Late Monday, the commission approved historical horse racing (HHR) at the behest of the state's two tracks: Canterbury Park in Shakopee and Running Aces in Columbus. HHR is a machine-based game that would generate cash for purses at the state's two tracks. Beginning May 21, the tracks could each install up to 500 HHR terminals. The machines would bring in a projected $6 million for purses in their second year, according to the tracks.

A month before the vote, the state's Alcohol and Gambling Enforcement division director Carla Cincotta sent Racing Commission Director Kyle Gustafson a letter saying the HHR devices are video slot machines.

"The Racing Commission does not have the power to override state law and place gambling devices at the tracks," Stephenson said.

State law gives exclusive rights of casino gambling to American Indian nations, and they're already considering a lawsuit over the decision.

Legislators now say they are motivated to pass a bill specifically banning HHR. What's more, the tracks may ultimately hurt efforts to provide them cash to offset the losses they say they will suffer from mobile sports betting.

"It's definitely shaken things up," said Sen. Matt Klein, DFL-Mendota Heights and the chief sponsor of the Senate's sports betting bill. "Historical horse racing is basically slot machines."

Stephenson agreed, calling HHR a euphemism. "You don't even have to watch the race. It's a horse-themed slot machine," he said.

Gov. Tim Walz is also aware of the decision and "frustrated by the approach the commission took," a spokewoman said.

The push to legalize mobile sports betting has been a balancing act of interests trying to assemble enough bipartisan backing to overcome opposition. It's been assumed that winning support for passage would require financial support for the racetracks.

The main sports betting bills under consideration this year would give exclusive rights to the state's tribes to partner with established betting platforms and allow Minnesotans to gamble on their cell phones. The bills also include aid to the tracks. The House bill has $625,000 and the Senate included up to $3 million annually for the tracks to share.

There was a breakthrough on sports betting recently when Stephenson announced a deal with Allied Charities of Minnesota that gave them some $40 million in tax breaks.
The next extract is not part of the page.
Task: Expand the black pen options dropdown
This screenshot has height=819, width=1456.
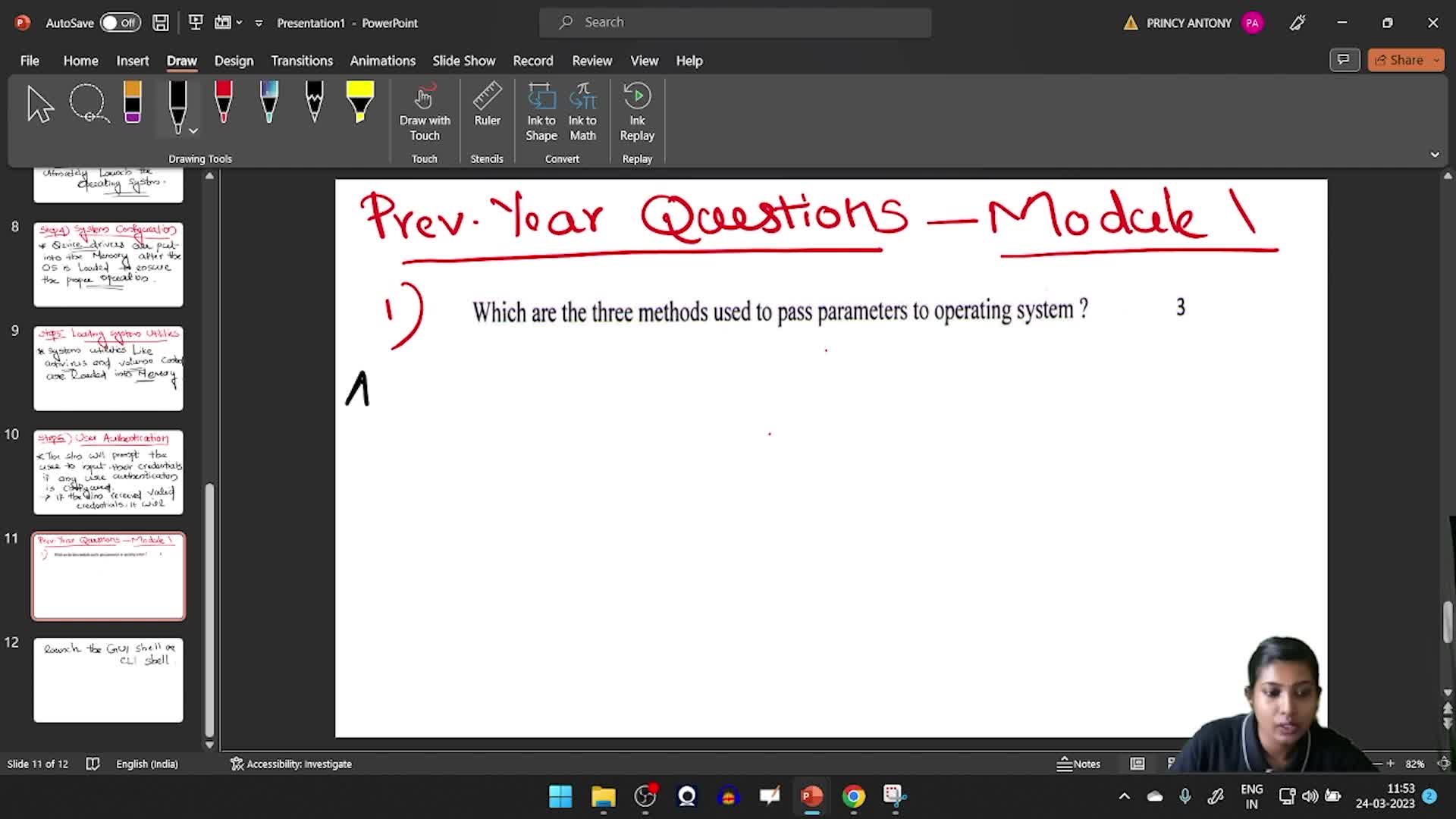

In exchange, the charities agreed not to challenge the 2023 law that barred open-all features on electronic pulltabs.

The state's tribal nations challenged the open-all feature because, they argued, it made electronic pulltabs too similar to video slot machines in violation of their exclusive rights. The charities countered that banning the open-all feature would hurt their revenue by slowing down e-pulltab players.
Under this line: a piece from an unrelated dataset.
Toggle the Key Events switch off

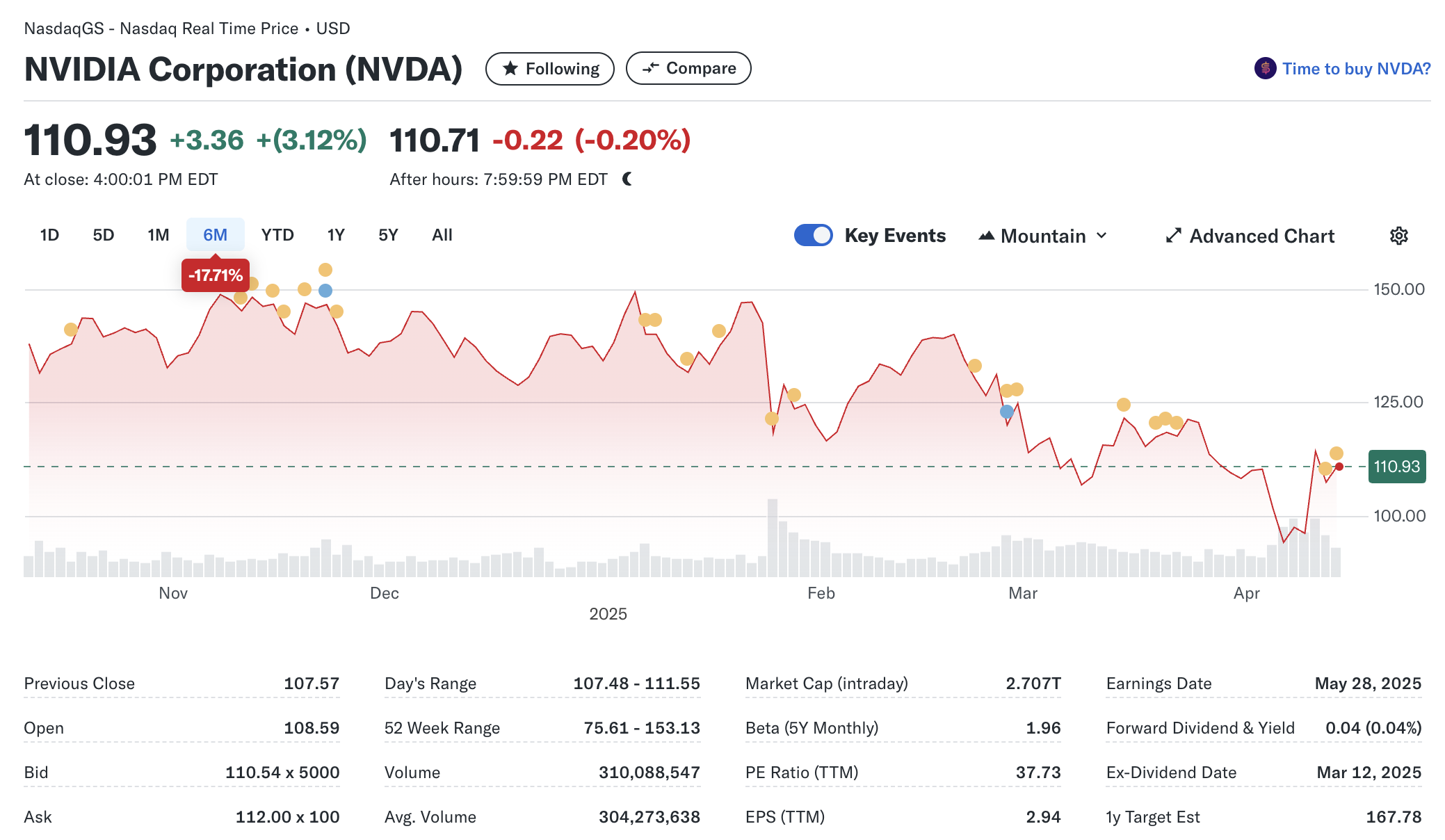click(x=813, y=236)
Republicans have been interested in providing relief to the charities, so the deal was considered a sweetener to attract the bipartisan votes necessary to legalize sports betting. Republicans have also advocated for the two tracks. A question now is whether the commission's decision will hinder efforts to help the tracks. Stephenson thinks so.

"The path that we were on was to try to negotiate a compromise that everybody could live with," Stephenson said. "This makes that path much more difficult. I think that folks will be much less inclined to accommodate the tracks. But we'll just have to see how everything else plays out."

After the commission vote Monday night, Andy Platto, executive director of the Minnesota Indian Gaming Association (MIGA), called the action "an extreme violation of legislative authority" and said the group "will be looking at all available options" to stop the tracks from adding the games.

The commission had been warned.

In the March 1 letter, Cincotta told Gustafson that HHR is casino gambling with video slot machines. Cincotta described HHR as a "multi-line video slot machine" with winnings specific to a player, not a parimutuel pool.

Stephenson was perturbed by the effective date the commission set to begin placing HHR machines, right after the Legislature's adjournment.

"People should make no mistake, there's not going to be Historical Horse Racing," Stephenson said. "The Legislature will override it either by way of a sports betting bill or stand-alone bill and they'll lose in court because they broke the law."

The House sports betting bill already contains a ban on HHR. Klein said the Legislature will now be motivated to pass an outright ban — regardless of whether sports betting is legalized.

After Monday's vote, Running Aces CEO Taro Ito said in a written statement that he was pleased. "At a time when so many of the state's politicians are pushing to exclude the horse racing industry from any meaningful benefit from sports betting legislation, (HHR) will enhance the tracks' self-sufficiency, create new jobs and produce additional revenue for state and local governments without burdening taxpayers," he wrote.